The preferred mechanism for testing is using the Bazel build system. This uses files called BUILD
(example to provide rules to build code and run tests).
Create a BUILD
file in your code directory with a test rule.
You can then test your code by running:
bazel test <dir>:<rule>
All tests can be run with:
bazel test ...:all
On pushes and pull requests changes are tested via GitHub Actions. You can see the current test status in the Actions tab.
The testing configuration is controlled by the .github/workflows/main.yml
file.
This file defines each language configuration to be tested.
Some languages can be tested natively, others are built and tested using bazel BUILD files.

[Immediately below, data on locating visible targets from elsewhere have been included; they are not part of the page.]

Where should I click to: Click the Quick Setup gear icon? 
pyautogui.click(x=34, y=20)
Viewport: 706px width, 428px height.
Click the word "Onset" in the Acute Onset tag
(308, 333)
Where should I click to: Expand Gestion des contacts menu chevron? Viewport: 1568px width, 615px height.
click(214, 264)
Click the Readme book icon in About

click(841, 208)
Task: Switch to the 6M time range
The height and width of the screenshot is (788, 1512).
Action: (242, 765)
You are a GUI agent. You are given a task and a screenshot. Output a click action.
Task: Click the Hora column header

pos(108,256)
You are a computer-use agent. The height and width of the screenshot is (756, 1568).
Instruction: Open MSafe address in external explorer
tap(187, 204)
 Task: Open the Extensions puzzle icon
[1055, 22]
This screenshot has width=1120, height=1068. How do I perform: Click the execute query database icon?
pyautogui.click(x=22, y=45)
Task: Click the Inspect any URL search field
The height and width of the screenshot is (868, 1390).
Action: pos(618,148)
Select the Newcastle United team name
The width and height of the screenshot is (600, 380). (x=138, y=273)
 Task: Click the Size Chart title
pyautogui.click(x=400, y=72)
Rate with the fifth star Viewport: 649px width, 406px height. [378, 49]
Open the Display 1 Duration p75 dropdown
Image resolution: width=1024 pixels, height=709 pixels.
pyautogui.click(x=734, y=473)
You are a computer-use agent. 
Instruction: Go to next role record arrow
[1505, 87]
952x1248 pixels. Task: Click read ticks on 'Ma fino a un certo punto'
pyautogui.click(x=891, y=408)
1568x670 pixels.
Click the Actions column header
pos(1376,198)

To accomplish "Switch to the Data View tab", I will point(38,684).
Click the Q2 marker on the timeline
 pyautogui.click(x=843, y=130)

An example of a language being tested natively is go:
# Go implementation. Lives in go/
test-go:
runs-on: ubuntu-latest
env:
OLC_PATH: go
steps:
- uses: actions/checkout@v2
- uses: actions/setup-go@v2
with:
go-version: 1.17
- name: test
run: go test ./${OLC_PATH}
This defines the language, uses the 1.17
version, sets an environment variable with the path and then runs the testing command go test ./go
.
An example of a language using bazel is Python:
# Python implementation. Lives in python/, tested with bazel.
test-python:
runs-on: ubuntu-latest
env:
OLC_PATH: python
strategy:
matrix:
python: [ '2.7', '3.6', '3.7', '3.8' ]
name: test-python-${{ matrix.python }}
steps:
- uses: actions/checkout@v2
- name: Set up Python
uses: actions/setup-python@v2
with:
python-version: ${{ matrix.python }}
- name: test
run: bazel test --test_output=all ${OLC_PATH}:all
Bazel is pre-installed on GitHub-hosted runners which are used to run CI, so there's no need to install it. This example also shows how to test with multiple versions of a language.
Simply add a new section to the .github/workflows/main.yml
file with the appropriate language, and either the native test command or call bazel test
like the other examples. More information about GitHub actions can be found in the documentation.